192
   

monitoring Trump and relevant contemporary events

 
 
layman
 
  -2  
Wed 1 Feb, 2017 09:15 pm
Looks like a few liberals are wising up, eh?

0 Replies
 
blatham
 
  2  
Wed 1 Feb, 2017 09:19 pm
@Olivier5,
Quote:
Trump is playing in "Wealth Concentration Comes Home to the White House". He is the logical end (or step) towards greater and greater alienation of the US people from their elites.

I think that's misperceived in an important way. Had Jeb or Cruz won the nomination, I expect we'd be seeing a cabinet in most ways quite like this one. To put that a different way, this administration reflects a dynamic of the modern GOP. As far as I can determine things, most of these cabinet picks were the consequence of Pence's influence far more than Trump's.

But Trump himself (and Bannon) present different sorts of dangers on top of what you are speaking of.

********************

→ Stated task
Reproduce the forum thread word for word, from "I think that's" up to and including "more than Trump's.".

→ Provided information
********************

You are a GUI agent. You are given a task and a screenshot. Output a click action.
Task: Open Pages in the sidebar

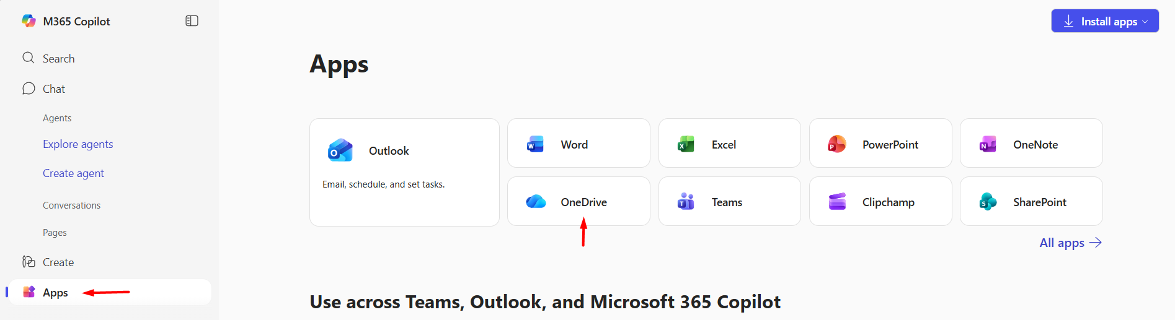tap(55, 233)
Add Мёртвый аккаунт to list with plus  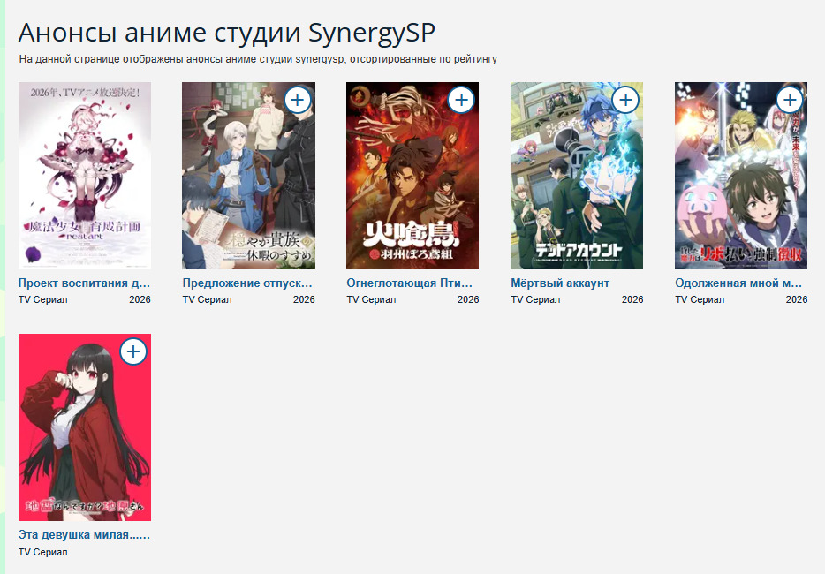click(625, 100)
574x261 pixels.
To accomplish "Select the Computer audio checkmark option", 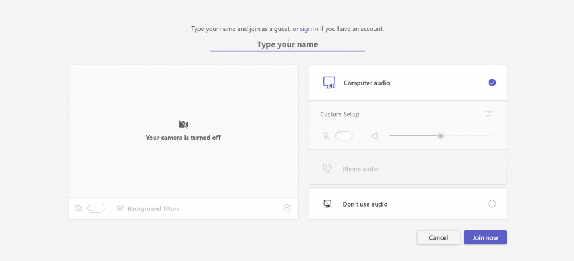I will [492, 83].
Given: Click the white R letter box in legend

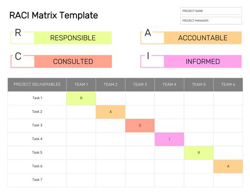Looking at the screenshot, I should click(x=23, y=37).
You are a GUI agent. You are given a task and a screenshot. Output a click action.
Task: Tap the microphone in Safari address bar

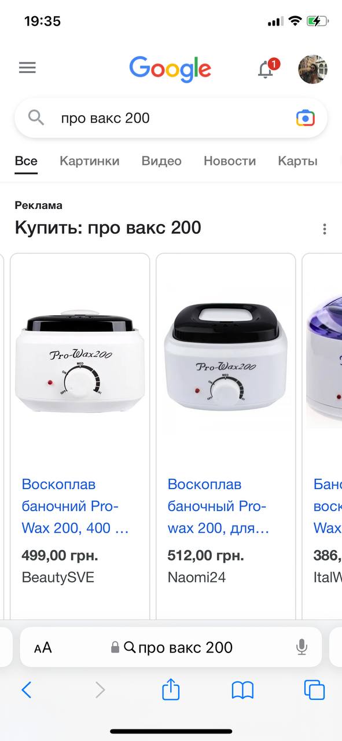[x=301, y=647]
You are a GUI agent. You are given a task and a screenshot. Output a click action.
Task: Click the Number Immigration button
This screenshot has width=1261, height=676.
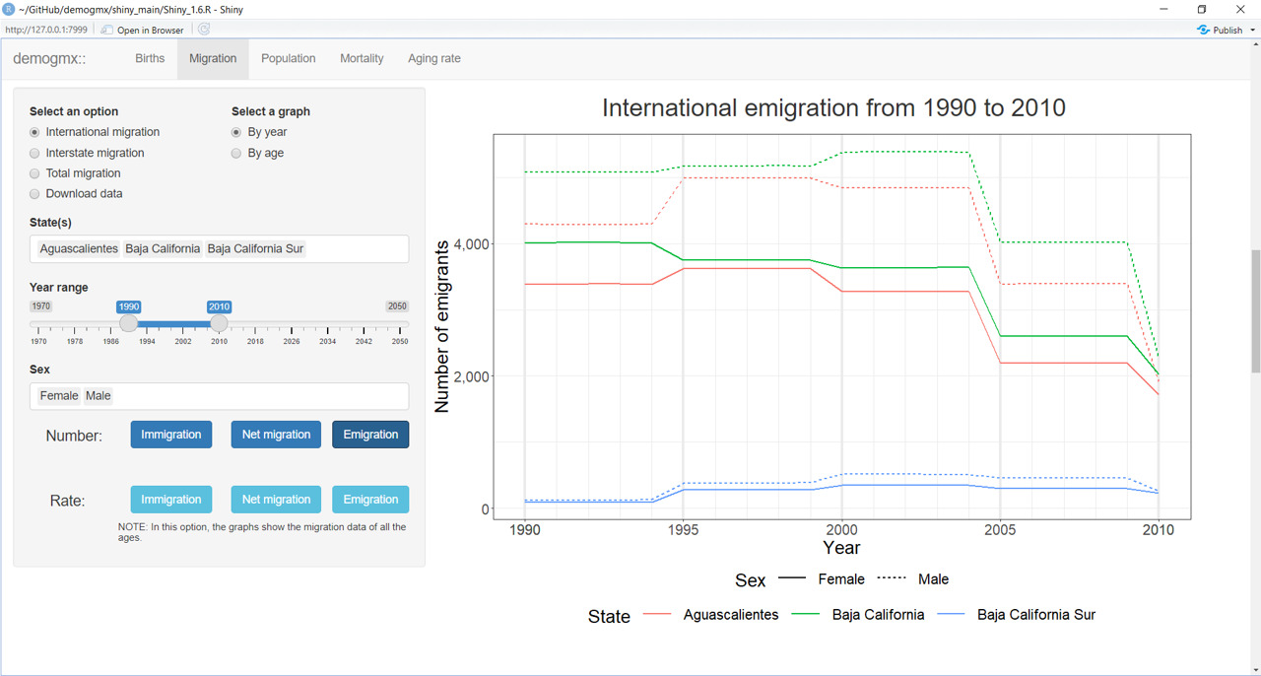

********************

→ Exercise output
I think that's misperceived in an important way. Had Jeb or Cruz won the nomination, I expect we'd be seeing a cabinet in most ways quite like this one. To put that a different way, this administration reflects a dynamic of the modern GOP. As far as I can determine things, most of these cabinet picks were the consequence of Pence's influence far more than Trump's.